I decided to go the way of Myth Busters and make them. I’m nothing if not up for an experiment. Let’s use the scientific method – it’s fun:
1. Define the question
Is the 1-1-1 recipe for PB cookies valid?
Possibly part of the recipe got forgotten? Or a cookie-crazed baker’s desperate act?
2. Gather information and resources (observe)
Okay, after digging around the internet, I have found at least two sources for this recipe:
3. Form hypothesis
I think there must be something good enough about this recipe that I find it in multiple places.
It doesn’t hurt that the recipe is gluten free, but I’m not certain these will taste very great.
I predict that something cookie-shaped, and tasting like PB will come out of the oven.
4. Perform experiment and collect data
Procured (from the pantry) the following items:
- 1 cup peanut butter (pick your favorite)
- 1 cup of sugar
- 1 egg
Baked at 325 for 8-12 minutes.
5. Analyze data
After waiting the mandatory 30 seconds, I put one of the 1-1-1 experiment batch#001 samples into my mouth.
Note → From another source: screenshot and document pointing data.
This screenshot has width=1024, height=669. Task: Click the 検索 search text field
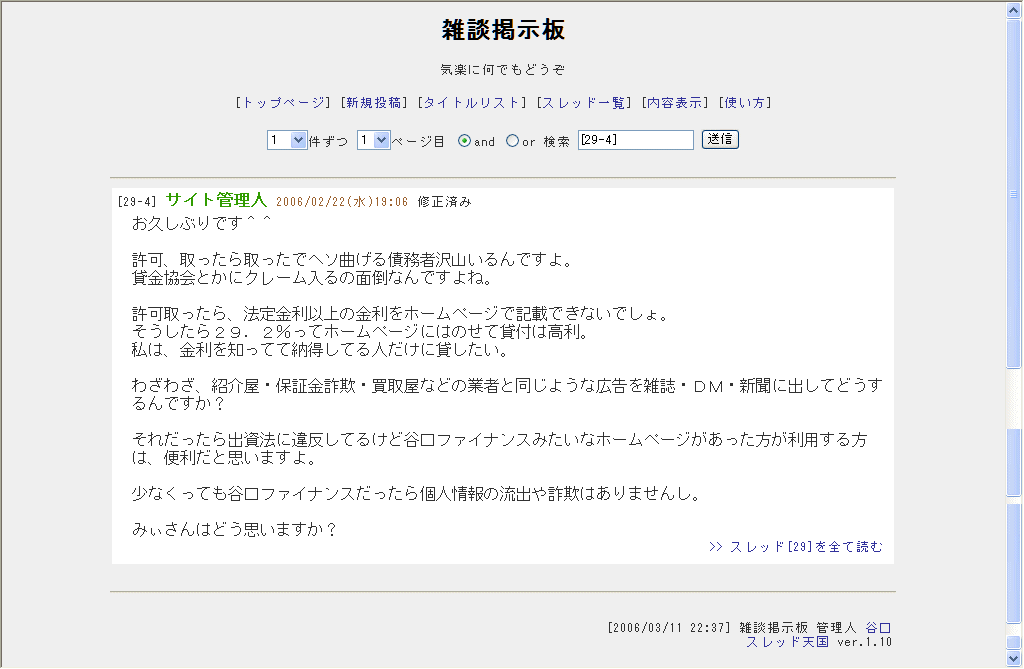point(635,140)
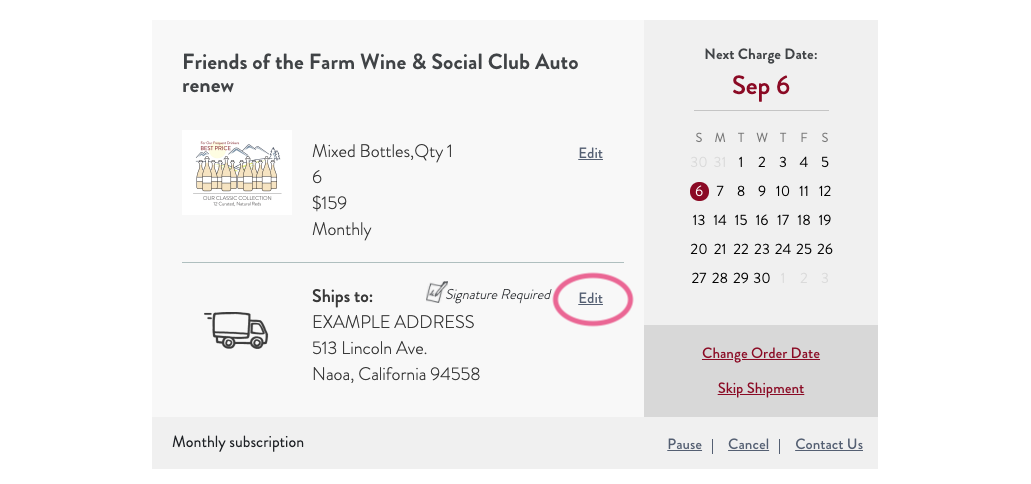
Task: Edit the Mixed Bottles product
Action: 590,153
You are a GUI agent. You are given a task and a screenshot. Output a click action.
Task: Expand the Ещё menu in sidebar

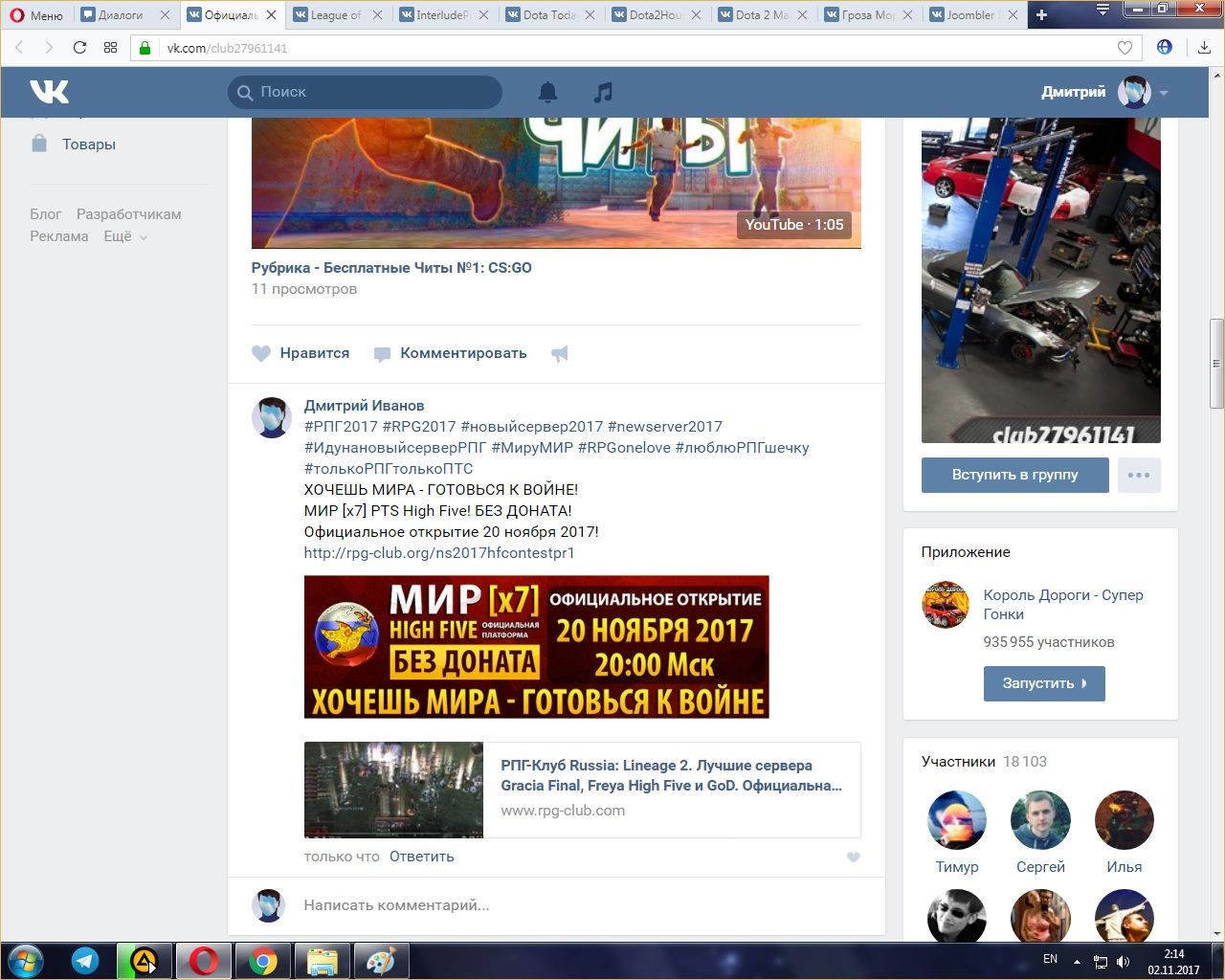coord(125,236)
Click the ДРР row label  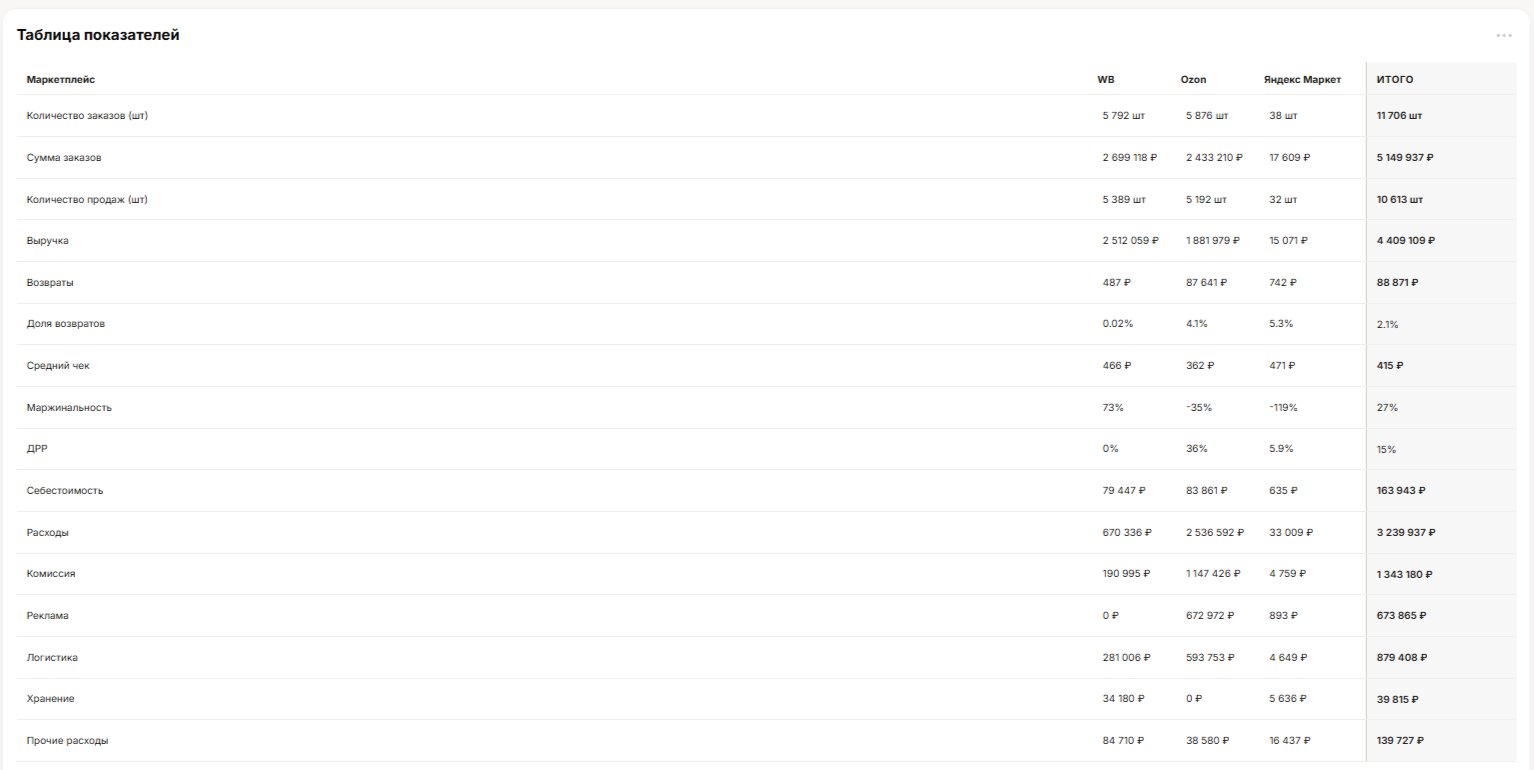[x=37, y=449]
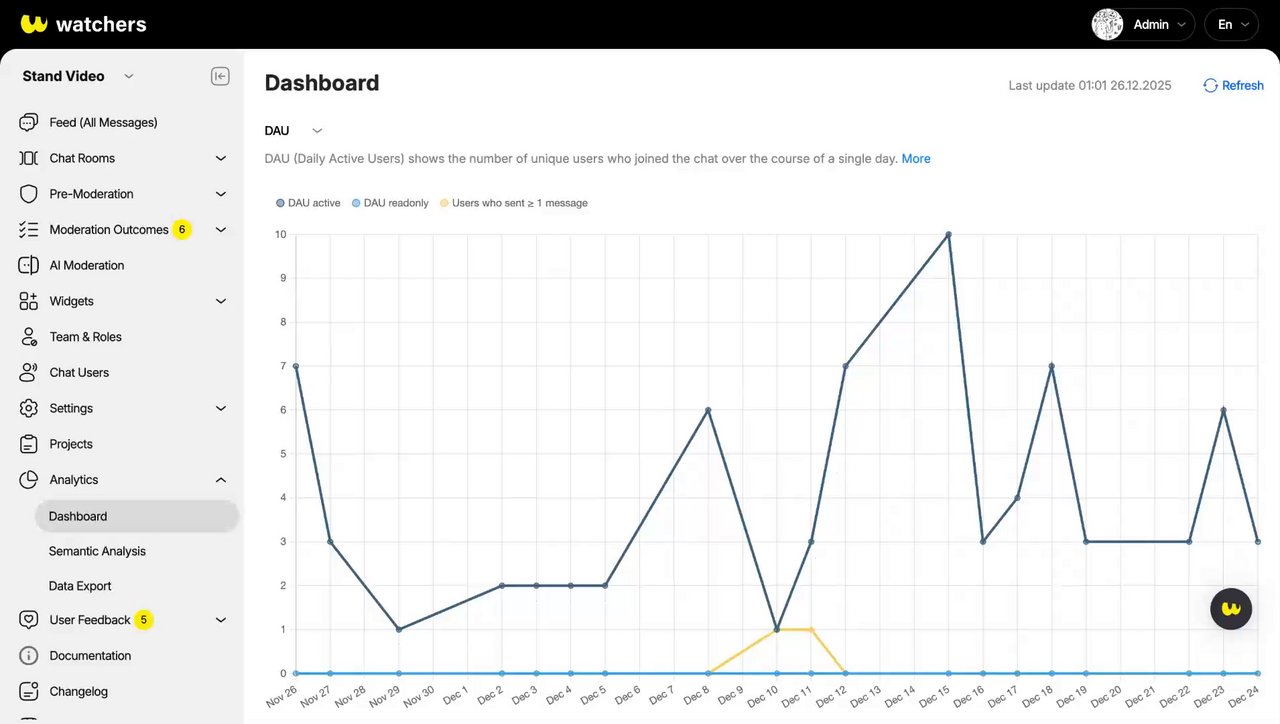Toggle the DAU active legend series
The width and height of the screenshot is (1280, 724).
pyautogui.click(x=308, y=203)
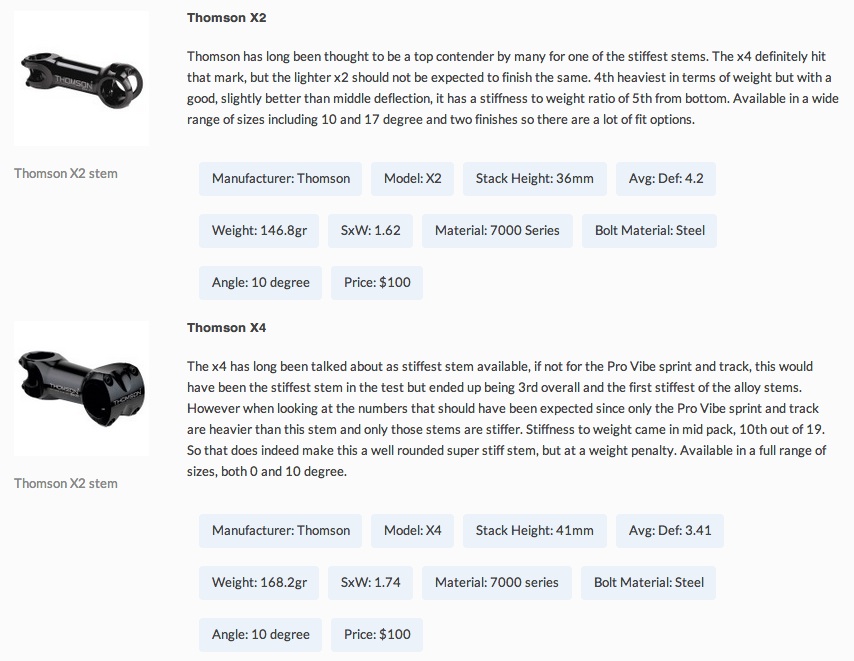Click the Bolt Material: Steel tag for X4
Viewport: 854px width, 661px height.
(x=649, y=583)
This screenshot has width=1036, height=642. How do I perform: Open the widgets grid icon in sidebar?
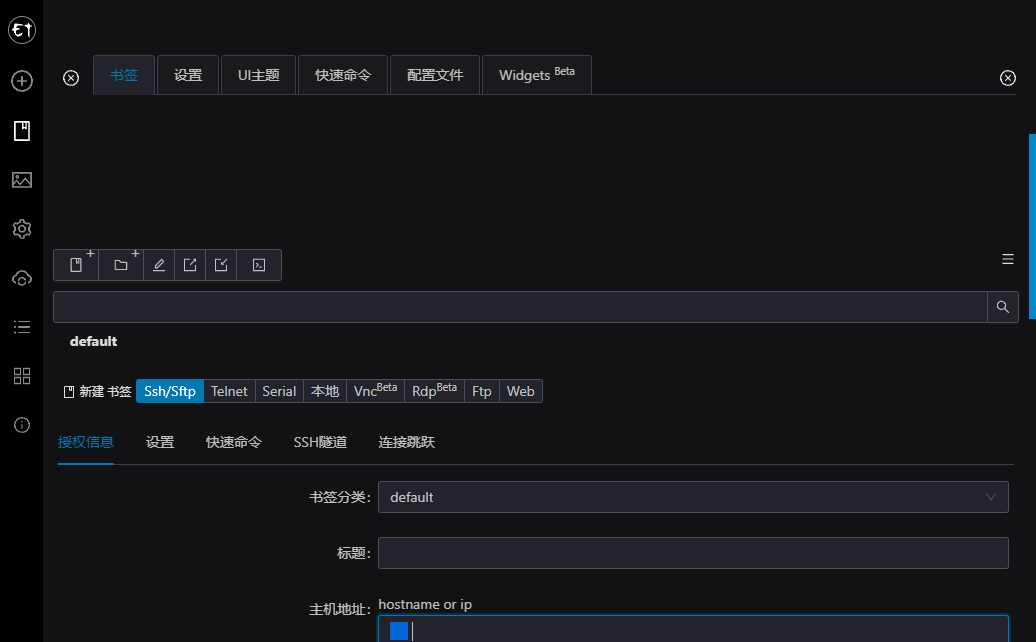21,376
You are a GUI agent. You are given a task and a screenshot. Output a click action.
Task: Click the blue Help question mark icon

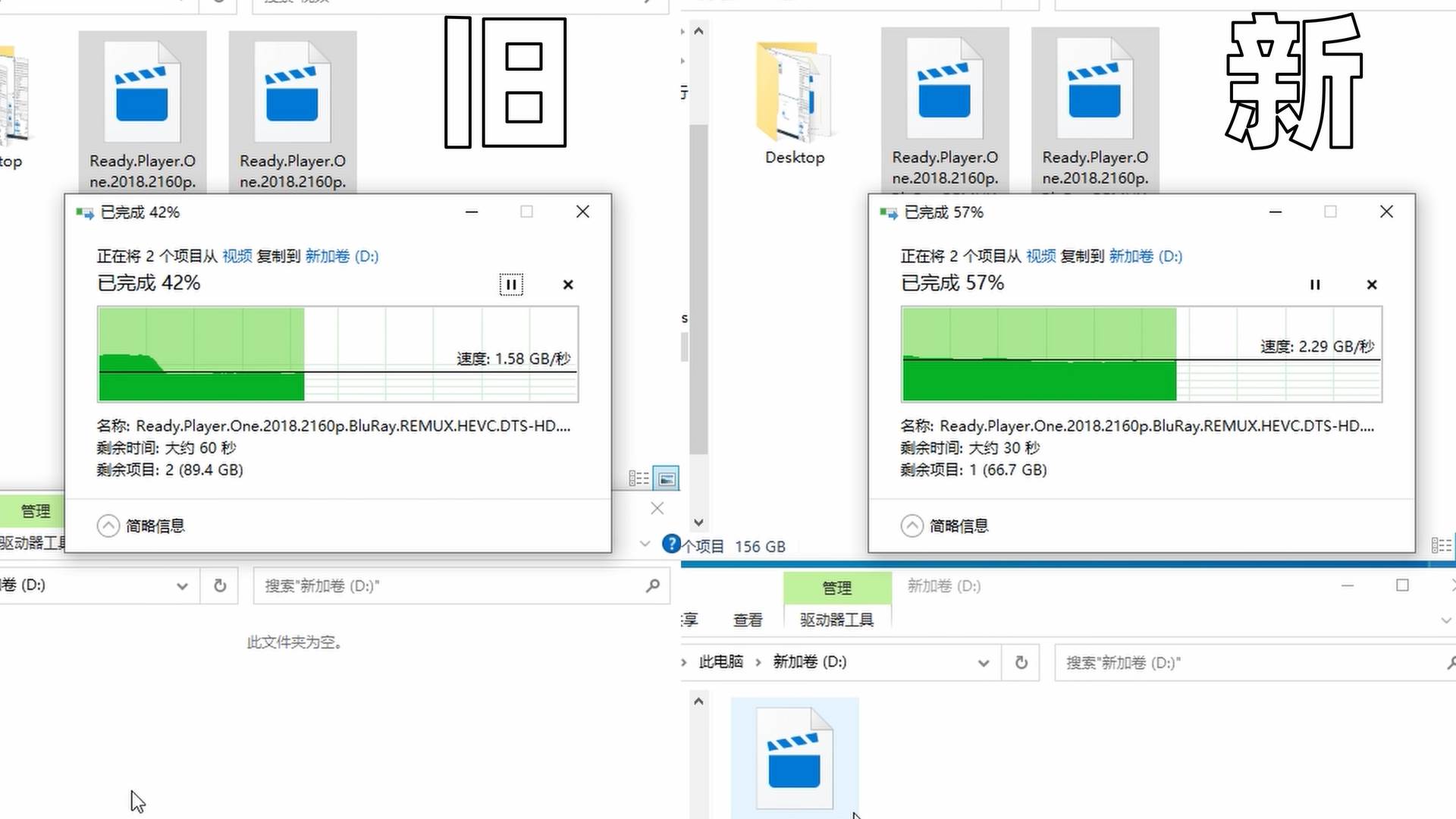(672, 544)
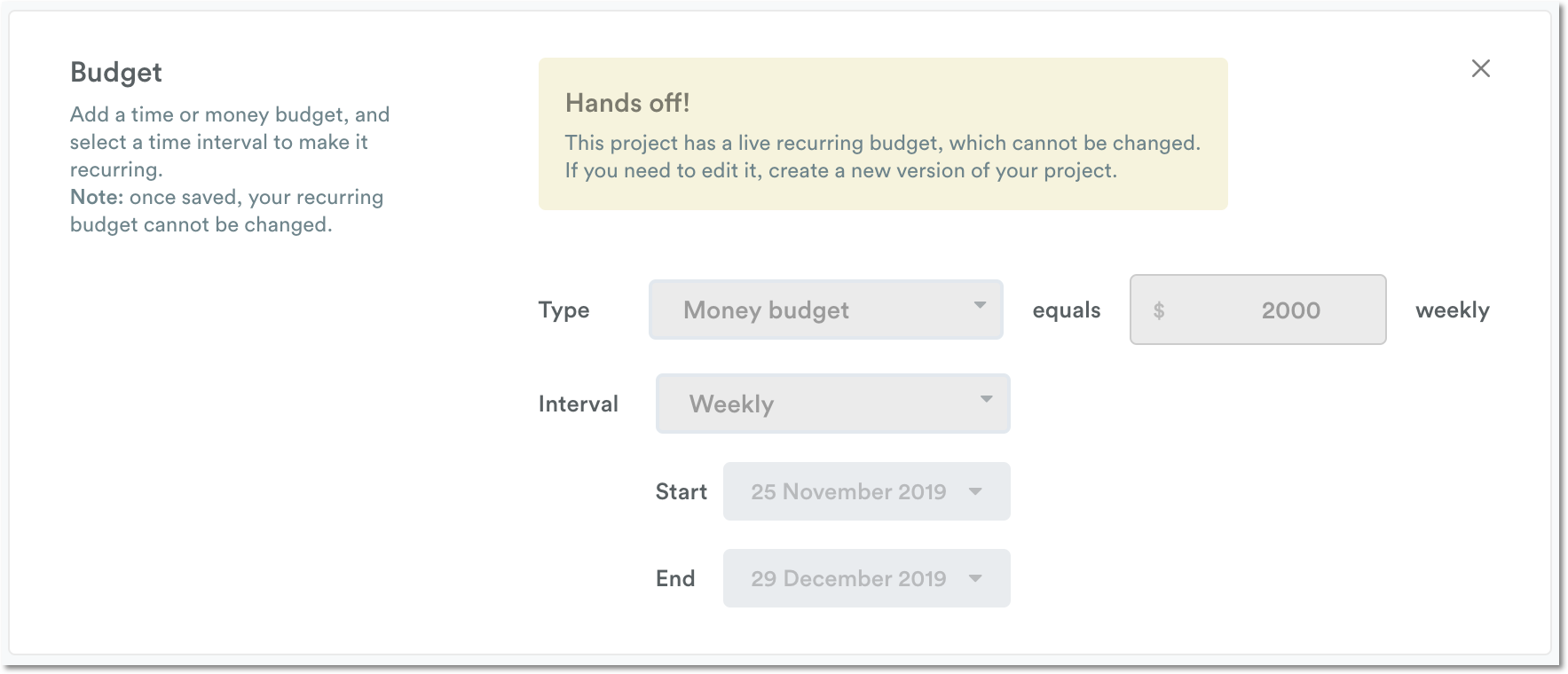Click the Budget heading
The height and width of the screenshot is (674, 1568).
point(115,72)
See Figure-1.
Observer D did the same a few minutes later.
Figure-1. PB cookies Batch#001
Crispy on day 1. More soft and chewy on day 2 but still crunchy.
6. Interpret data and draw conclusions that serve as a starting point for new hypothesis
I think a graph or something would normally be included here. For the cookie experiment, that feels a bit much.
The fact that my boyfriend ate them vigorously, and that I liked them too equates to a valid recipe.
7. Publish results
Uh hem… done.
8. Retest (frequently done by other scientists)
Feel free! They really are good. I was surprised.